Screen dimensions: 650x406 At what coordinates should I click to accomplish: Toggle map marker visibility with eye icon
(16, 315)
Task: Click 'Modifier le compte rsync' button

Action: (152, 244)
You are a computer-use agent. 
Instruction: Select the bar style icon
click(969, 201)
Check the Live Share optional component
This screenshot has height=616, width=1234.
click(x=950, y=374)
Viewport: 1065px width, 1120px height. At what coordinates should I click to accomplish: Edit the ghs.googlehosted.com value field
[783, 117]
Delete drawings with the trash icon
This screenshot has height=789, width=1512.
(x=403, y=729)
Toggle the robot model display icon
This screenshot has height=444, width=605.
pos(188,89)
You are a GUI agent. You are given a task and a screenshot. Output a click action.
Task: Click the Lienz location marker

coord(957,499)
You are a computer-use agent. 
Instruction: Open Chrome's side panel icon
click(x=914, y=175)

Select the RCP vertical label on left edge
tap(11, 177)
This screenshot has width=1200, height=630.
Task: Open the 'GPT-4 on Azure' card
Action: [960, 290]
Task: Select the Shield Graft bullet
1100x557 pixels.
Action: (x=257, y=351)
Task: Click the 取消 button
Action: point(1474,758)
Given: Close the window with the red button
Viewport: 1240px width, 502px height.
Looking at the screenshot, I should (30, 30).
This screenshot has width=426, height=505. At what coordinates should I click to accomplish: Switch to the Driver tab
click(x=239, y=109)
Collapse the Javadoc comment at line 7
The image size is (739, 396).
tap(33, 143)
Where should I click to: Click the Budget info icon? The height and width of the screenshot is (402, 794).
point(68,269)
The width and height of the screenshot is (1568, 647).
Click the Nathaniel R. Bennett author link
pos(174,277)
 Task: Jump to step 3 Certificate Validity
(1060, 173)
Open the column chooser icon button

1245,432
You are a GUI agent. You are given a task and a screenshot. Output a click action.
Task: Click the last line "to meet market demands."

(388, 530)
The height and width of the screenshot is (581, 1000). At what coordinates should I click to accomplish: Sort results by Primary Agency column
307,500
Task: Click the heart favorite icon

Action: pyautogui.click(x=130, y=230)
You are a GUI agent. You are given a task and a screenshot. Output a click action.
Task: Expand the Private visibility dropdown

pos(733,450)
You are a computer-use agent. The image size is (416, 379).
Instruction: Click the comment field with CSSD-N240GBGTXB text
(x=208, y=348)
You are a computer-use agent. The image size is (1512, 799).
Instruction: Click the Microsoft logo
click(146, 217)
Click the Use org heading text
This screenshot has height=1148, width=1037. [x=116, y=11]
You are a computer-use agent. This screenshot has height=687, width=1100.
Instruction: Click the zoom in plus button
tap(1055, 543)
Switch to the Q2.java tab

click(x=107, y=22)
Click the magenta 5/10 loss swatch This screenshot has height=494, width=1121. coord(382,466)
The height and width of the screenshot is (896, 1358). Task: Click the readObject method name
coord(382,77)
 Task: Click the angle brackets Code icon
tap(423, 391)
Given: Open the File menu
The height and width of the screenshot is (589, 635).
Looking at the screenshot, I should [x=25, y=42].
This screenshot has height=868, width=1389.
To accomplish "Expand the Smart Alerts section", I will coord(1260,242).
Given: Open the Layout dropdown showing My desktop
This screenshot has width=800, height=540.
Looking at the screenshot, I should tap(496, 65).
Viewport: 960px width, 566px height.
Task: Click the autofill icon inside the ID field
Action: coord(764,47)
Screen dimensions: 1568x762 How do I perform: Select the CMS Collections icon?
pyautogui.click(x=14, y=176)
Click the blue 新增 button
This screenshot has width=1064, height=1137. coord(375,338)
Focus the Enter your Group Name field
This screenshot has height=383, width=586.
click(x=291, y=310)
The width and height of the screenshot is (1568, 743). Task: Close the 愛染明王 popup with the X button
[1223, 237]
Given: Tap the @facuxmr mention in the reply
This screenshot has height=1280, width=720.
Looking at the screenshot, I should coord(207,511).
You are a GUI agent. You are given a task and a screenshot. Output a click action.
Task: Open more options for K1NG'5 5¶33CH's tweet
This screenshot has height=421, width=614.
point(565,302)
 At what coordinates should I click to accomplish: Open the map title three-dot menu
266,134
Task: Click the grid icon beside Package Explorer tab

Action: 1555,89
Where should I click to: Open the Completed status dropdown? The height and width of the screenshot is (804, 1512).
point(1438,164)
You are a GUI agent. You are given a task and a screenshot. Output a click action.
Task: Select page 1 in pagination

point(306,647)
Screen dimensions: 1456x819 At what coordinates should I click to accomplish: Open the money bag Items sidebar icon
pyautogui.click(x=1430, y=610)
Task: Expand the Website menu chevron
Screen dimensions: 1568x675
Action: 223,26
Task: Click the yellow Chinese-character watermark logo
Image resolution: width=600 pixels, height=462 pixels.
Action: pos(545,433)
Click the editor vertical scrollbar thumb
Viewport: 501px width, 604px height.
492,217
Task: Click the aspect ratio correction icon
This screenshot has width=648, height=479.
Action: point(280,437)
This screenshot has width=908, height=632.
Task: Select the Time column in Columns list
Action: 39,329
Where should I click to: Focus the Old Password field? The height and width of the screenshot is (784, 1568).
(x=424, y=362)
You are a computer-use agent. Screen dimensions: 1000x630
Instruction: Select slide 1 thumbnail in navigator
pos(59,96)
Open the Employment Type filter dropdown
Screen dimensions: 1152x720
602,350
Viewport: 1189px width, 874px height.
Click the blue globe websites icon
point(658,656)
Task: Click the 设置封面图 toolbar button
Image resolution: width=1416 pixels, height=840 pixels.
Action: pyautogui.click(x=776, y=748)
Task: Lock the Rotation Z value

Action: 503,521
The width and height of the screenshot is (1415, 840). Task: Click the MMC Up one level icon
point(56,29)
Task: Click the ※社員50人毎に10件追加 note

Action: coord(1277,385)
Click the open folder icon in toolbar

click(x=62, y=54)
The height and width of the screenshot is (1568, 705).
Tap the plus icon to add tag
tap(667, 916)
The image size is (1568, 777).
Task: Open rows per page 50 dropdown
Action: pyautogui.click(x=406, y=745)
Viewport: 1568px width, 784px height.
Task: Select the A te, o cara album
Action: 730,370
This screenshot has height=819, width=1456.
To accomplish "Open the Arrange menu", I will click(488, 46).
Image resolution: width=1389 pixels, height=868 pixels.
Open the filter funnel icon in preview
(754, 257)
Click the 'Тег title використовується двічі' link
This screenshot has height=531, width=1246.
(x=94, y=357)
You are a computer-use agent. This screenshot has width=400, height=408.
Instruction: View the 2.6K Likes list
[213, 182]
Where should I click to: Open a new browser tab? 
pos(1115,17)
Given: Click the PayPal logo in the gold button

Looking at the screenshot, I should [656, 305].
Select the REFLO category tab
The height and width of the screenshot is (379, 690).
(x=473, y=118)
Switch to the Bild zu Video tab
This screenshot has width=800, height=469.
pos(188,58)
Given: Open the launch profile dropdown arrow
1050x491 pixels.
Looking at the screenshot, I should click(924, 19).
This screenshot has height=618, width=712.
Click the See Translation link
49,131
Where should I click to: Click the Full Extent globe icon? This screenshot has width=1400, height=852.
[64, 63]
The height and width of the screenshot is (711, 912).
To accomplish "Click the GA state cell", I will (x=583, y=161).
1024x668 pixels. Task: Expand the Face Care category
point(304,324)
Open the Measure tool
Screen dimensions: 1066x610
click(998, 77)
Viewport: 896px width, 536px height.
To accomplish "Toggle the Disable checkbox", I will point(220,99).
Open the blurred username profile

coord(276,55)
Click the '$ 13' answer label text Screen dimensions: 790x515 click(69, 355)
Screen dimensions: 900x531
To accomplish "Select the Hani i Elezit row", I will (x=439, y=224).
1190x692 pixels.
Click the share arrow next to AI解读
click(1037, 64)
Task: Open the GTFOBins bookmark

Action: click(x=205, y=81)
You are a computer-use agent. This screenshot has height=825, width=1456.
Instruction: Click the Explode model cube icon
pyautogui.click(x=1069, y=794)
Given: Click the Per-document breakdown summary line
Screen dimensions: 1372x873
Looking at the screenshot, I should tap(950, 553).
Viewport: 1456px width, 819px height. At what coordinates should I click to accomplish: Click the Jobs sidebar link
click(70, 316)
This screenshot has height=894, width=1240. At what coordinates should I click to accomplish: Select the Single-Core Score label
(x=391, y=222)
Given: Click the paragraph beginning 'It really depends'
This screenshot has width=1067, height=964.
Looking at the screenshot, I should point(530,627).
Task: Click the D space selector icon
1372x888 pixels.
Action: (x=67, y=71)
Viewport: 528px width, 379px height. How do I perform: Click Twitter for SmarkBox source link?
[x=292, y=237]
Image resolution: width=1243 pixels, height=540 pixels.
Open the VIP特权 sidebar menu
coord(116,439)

_ _ _ _

Can you reproduce the items from the line containing "You are a computer-use agent. The image size is (416, 379)." through the line containing "This screenshot has height=1148, width=1037.", copied exactly and including both of those lines?

You are a computer-use agent. The image size is (416, 379).
Instruction: Click the comment field with CSSD-N240GBGTXB text
(x=208, y=348)
You are a computer-use agent. The image size is (1512, 799).
Instruction: Click the Microsoft logo
click(146, 217)
Click the Use org heading text
This screenshot has height=1148, width=1037. [x=116, y=11]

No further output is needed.